- What you will do -
When the string "Given" occurs in a line of the listing below, return that line.

---------- The data

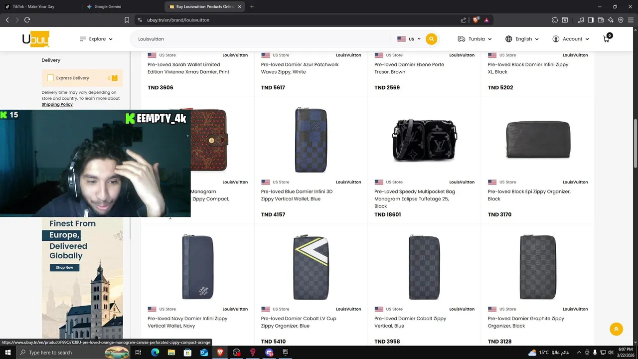Click the orange search magnifier button
This screenshot has width=638, height=359.
(431, 39)
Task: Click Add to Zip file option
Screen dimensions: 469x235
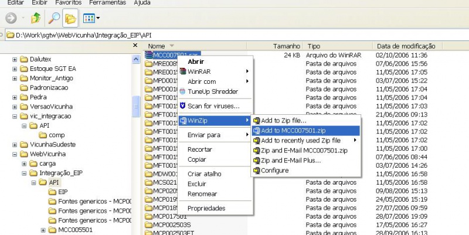Action: (x=283, y=121)
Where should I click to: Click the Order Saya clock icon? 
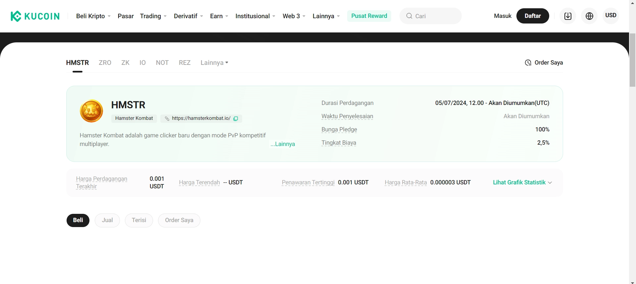[x=528, y=63]
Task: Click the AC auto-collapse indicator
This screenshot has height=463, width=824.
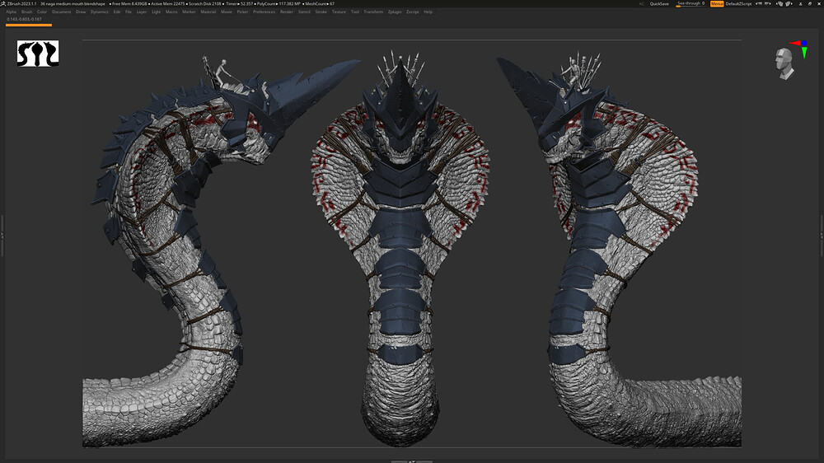Action: (x=641, y=4)
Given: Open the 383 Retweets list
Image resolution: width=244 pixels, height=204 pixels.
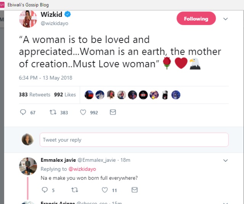Looking at the screenshot, I should [34, 95].
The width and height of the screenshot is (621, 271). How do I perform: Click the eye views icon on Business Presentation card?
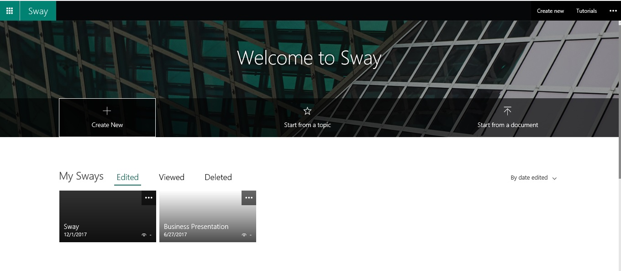click(x=244, y=235)
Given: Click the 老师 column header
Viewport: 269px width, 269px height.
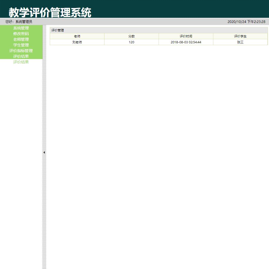Looking at the screenshot, I should 77,36.
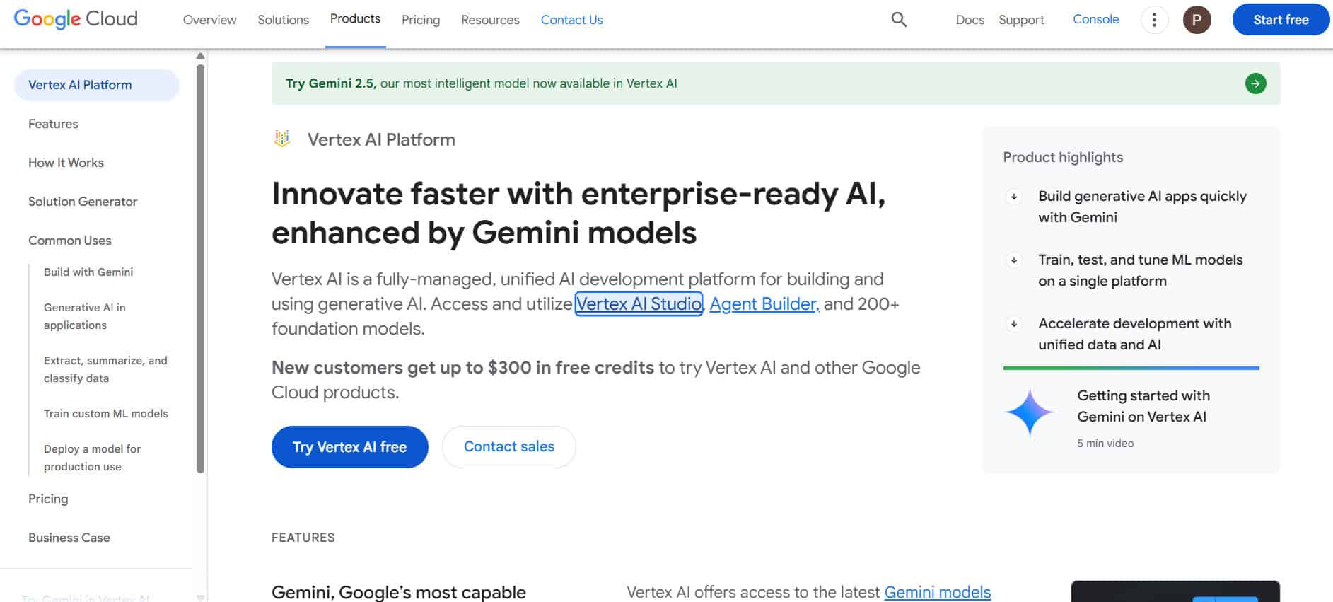The width and height of the screenshot is (1333, 602).
Task: Click the search magnifier icon
Action: click(x=899, y=20)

--------------------

- Answer section -
Given: Open the 383 Retweets list
Given: Click the 老师 column header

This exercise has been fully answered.